═══ EXCERPTED DATA ═══

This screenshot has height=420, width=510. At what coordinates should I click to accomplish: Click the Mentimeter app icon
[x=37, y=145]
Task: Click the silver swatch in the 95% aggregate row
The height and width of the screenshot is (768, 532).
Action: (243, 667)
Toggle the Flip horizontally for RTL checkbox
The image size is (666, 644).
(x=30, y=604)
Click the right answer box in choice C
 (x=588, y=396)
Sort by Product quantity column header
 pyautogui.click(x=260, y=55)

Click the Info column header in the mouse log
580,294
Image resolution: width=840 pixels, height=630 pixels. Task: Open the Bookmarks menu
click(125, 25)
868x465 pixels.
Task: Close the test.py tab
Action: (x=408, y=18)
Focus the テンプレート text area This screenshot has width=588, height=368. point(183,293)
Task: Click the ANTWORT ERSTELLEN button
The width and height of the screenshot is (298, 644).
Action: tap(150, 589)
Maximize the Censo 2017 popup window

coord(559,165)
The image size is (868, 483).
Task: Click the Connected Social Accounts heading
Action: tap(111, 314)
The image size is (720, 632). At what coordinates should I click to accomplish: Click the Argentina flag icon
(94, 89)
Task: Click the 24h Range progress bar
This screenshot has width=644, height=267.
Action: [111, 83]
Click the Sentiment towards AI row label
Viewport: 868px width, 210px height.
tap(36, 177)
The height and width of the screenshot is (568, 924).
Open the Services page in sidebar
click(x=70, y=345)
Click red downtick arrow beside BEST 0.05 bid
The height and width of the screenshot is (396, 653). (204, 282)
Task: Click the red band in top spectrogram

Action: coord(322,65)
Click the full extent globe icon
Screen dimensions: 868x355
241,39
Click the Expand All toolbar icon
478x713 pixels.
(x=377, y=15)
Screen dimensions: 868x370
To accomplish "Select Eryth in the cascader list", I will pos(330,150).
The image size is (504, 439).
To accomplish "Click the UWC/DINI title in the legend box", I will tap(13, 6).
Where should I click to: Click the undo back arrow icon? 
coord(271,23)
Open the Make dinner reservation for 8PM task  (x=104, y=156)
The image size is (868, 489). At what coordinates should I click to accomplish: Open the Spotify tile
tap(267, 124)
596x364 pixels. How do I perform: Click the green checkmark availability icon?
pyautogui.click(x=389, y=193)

═══

BRIEF: In the records above, some lines may contain the word "will"; copy every one of them.

THE COMPLETED TASK:
To accomplish "Select Eryth in the cascader list", I will pos(330,150).
To accomplish "Click the UWC/DINI title in the legend box", I will tap(13, 6).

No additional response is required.